Here’s the thing about paddling with sharks. It’s really freaking scary.
That might sound obvious, but I had underestimated the scariness of said sharks until I found myself in a sea kayak paddling through a salty bay off the coast of Florida, mere feet from two sizable predators on a feeding frenzy. We’re talking about a couple of four-footers, fins exposed going to town on a school of fish about 10 feet from my boat. It was like Shark Week.
After they finished their snack, they turned and started swimming for my boat. Suddenly, the kayak felt really, really small. And tippy.
Because this isn’t a Shark Week episode, the sharks quickly realized my plastic tube wasn’t food, and swam away. Still, the rest of the day, I paddled with one eye on the water surrounding me, looking for dorsal fins. Every mullet that jumped was a great white. It was an incredible experience, but one that had my nerves frazzled.
As soon as I docked the boat, I headed straight to the bar for medicine. Luckily, I was in Florida, where it’s always summer and there’s always a rum punch being served in a plastic cup. Rum punch is a glorious thing after a shark encounter. Any doctor will tell you this.
Florida is also the land of Cigar City Brewing, one of the Southeast’s most well-respected breweries. Cigar City is super famous for their Hanahpu, an imperial stout that’s so damned good, it practically causes riots on its release day. Seriously, there was so much mischievous behavior from the massive crowd at last year’s Hanahpu release, Cigar City had to offer refunds and considered canceling the release party altogether.
They also do a killer IPA, called Jai Alai, which is that weird game featured briefly at the beginning sequence of Miami Vice. Know what I’m talking about?
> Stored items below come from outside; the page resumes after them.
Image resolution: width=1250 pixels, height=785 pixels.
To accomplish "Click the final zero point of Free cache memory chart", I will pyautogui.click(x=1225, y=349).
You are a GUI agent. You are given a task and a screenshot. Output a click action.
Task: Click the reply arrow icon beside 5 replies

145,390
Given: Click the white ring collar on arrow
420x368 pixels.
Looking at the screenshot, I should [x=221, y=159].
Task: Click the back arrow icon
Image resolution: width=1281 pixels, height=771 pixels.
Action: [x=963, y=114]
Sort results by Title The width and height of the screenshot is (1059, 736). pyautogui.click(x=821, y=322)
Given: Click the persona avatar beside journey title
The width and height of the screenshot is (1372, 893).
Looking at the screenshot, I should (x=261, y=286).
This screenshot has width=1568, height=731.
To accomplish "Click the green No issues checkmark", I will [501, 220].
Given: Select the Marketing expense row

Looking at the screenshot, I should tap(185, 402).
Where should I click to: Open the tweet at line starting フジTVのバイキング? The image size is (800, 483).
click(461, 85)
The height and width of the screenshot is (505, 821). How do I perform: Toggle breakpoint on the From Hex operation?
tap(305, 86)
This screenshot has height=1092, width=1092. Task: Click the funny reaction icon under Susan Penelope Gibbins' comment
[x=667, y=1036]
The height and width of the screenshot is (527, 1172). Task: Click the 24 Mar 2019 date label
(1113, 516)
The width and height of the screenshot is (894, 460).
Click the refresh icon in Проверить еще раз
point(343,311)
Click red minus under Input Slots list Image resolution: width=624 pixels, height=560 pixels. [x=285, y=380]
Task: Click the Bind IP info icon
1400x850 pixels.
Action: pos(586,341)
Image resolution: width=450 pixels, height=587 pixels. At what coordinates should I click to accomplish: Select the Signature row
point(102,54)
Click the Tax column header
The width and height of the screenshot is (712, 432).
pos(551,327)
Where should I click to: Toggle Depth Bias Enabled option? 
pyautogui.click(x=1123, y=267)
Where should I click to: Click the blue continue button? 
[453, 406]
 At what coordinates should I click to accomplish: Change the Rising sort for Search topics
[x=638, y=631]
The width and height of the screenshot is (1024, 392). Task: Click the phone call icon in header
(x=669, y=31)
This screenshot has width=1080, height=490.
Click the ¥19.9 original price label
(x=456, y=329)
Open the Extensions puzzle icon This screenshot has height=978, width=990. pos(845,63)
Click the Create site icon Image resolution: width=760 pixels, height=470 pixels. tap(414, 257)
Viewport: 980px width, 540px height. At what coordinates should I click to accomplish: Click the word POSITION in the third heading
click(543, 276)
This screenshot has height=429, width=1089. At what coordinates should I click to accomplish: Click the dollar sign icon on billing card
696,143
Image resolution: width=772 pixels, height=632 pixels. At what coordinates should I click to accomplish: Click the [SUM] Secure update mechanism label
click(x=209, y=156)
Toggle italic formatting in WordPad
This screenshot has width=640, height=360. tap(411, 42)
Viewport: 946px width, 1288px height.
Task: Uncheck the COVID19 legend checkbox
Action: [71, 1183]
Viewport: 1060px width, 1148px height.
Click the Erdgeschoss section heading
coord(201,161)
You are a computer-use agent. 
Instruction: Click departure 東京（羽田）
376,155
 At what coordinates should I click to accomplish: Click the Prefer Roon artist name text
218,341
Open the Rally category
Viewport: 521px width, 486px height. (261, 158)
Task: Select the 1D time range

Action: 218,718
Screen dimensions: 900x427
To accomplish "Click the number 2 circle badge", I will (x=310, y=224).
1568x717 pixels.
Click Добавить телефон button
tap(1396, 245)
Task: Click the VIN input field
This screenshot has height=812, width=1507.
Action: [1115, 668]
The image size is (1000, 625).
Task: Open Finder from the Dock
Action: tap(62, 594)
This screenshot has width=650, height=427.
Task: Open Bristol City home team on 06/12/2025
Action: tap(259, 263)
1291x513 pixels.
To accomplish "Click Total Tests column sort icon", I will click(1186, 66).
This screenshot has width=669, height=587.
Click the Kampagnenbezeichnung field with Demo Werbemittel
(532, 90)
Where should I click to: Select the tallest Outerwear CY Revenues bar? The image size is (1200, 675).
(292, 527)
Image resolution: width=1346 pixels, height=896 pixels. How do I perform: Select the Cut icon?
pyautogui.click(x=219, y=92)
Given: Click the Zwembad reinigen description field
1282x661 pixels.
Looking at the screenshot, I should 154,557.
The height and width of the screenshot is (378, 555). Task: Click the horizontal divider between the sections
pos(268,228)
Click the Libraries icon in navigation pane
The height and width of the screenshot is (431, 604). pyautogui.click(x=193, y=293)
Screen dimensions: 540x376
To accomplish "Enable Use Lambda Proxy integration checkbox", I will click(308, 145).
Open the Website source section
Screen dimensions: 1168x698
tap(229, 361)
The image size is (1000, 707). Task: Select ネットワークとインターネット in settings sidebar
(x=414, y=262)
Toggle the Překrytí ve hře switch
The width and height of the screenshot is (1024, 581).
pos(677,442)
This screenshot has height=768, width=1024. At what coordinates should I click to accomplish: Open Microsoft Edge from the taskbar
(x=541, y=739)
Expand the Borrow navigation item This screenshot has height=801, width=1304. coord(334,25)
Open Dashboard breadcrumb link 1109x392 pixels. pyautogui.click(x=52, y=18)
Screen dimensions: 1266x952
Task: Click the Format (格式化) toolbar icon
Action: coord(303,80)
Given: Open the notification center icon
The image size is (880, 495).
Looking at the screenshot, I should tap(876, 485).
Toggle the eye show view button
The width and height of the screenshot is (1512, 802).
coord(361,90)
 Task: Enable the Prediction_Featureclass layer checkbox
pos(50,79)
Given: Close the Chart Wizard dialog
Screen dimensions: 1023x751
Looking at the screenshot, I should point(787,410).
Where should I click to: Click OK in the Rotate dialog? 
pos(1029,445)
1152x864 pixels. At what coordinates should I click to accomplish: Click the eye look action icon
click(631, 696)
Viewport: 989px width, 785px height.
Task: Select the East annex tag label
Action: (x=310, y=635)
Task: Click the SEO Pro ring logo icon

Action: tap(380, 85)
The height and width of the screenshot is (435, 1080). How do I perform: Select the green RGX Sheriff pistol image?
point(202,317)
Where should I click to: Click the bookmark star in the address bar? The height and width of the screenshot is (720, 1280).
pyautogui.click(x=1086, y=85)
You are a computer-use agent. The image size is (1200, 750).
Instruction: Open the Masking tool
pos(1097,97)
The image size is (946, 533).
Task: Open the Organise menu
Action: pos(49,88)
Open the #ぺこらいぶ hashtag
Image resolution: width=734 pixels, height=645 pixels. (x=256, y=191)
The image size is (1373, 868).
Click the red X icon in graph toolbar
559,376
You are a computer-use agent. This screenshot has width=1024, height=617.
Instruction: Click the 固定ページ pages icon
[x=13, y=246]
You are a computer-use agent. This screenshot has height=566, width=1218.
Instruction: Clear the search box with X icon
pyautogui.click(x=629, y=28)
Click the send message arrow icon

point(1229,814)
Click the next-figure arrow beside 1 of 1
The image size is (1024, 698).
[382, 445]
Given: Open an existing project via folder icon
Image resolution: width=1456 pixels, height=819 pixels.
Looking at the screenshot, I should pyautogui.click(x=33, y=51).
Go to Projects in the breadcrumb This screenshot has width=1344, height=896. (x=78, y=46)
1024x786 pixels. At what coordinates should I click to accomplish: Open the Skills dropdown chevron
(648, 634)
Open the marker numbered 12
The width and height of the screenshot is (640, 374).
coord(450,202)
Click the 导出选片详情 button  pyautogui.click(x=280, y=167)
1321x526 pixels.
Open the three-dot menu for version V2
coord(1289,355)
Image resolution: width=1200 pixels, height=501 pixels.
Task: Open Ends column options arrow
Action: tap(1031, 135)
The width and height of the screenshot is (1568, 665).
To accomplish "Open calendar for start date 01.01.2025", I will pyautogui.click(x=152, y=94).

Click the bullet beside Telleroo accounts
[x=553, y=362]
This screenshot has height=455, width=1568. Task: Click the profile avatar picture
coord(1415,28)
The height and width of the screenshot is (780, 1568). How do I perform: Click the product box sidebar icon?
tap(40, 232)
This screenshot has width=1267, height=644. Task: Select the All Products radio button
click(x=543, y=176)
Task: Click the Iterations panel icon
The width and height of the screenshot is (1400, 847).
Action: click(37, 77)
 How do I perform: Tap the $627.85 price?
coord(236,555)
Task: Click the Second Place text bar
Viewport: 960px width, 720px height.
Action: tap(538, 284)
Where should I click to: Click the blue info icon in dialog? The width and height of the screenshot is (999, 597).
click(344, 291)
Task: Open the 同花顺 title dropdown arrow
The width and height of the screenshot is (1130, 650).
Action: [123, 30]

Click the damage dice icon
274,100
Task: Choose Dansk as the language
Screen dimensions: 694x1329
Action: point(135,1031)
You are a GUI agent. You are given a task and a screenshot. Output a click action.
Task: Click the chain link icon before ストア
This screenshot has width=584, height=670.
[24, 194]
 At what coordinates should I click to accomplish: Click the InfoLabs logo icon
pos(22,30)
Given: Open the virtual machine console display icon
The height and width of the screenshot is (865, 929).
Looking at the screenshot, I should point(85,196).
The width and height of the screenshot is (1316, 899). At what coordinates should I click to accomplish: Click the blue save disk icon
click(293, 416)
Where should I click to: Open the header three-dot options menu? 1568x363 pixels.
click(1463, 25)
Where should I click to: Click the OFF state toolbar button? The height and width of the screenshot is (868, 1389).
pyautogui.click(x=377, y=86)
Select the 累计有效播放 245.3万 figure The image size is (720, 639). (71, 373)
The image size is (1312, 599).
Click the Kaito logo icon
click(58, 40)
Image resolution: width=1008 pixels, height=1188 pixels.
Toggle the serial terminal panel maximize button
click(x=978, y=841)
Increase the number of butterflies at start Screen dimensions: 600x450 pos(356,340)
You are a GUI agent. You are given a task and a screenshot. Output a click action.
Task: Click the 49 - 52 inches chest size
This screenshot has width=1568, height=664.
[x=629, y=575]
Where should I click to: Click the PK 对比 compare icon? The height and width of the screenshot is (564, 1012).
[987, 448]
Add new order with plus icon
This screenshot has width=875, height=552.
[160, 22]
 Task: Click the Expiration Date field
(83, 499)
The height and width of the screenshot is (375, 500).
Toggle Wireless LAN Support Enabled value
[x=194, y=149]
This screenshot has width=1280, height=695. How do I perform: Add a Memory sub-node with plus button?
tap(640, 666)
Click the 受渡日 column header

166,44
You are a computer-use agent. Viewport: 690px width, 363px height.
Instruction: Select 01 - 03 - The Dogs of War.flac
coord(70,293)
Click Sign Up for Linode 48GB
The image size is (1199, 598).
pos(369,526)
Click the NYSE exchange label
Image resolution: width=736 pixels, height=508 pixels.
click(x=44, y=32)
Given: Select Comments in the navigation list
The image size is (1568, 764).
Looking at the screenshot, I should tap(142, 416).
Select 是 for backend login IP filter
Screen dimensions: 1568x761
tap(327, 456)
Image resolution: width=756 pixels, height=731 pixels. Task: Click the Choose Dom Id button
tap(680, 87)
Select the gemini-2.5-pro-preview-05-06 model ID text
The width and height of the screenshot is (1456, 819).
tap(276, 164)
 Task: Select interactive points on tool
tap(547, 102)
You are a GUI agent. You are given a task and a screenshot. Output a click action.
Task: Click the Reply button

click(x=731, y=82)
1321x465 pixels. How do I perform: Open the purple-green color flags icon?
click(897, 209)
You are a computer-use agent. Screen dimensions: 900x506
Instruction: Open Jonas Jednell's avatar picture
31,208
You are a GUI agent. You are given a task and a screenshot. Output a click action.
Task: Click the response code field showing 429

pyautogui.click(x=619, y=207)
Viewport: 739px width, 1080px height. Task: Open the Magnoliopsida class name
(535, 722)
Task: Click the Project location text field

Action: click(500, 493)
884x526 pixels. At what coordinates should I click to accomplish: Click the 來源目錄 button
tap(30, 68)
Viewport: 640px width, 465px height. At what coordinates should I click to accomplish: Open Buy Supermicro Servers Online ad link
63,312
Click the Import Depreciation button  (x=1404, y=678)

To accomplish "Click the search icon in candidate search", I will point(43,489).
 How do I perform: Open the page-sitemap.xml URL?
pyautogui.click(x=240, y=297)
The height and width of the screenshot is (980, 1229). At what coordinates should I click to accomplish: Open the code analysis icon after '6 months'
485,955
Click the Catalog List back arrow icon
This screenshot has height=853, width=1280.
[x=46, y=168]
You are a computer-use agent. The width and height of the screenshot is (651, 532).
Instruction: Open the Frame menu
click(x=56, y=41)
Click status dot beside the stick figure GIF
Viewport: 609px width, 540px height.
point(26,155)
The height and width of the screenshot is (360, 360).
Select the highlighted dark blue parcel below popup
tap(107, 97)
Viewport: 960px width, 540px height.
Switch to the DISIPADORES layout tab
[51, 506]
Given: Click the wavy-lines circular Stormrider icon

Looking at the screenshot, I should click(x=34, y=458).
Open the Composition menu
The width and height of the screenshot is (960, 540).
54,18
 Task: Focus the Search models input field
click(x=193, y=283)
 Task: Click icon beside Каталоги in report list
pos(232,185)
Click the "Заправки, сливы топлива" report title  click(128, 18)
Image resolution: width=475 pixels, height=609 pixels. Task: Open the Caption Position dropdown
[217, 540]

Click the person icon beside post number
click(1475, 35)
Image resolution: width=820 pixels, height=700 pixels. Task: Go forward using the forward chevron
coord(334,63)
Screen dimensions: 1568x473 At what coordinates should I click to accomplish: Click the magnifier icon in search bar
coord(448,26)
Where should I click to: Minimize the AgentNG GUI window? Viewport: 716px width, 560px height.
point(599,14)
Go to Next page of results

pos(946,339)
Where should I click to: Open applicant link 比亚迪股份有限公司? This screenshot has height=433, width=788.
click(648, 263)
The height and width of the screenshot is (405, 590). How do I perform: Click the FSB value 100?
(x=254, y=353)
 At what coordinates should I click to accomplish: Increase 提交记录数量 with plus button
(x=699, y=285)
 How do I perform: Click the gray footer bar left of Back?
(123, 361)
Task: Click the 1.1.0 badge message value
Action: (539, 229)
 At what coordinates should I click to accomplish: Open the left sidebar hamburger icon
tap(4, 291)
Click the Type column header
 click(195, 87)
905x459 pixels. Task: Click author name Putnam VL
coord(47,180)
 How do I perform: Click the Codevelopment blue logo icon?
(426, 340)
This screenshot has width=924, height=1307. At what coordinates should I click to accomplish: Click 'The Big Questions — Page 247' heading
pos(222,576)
This is the beer I moved to after I got bored with the rum punch. Jai Alai (the beer, not the game) packs a wallop of juicy citrus, and comes across as more tangy than bitter. It’s one of Cigar City’s year-round beers, and if you live in Georgia or Virginia, you should seek it out at your favorite bottle shop.
I had a few Jai Alai’s that day, sitting at the bar in Florida, recounting my shark encounter over and over to anyone who would listen. Yes, the sharks got bigger every time I told the story. And more numerous. And more ferocious. But that’s the natural evolution of shark stories, right?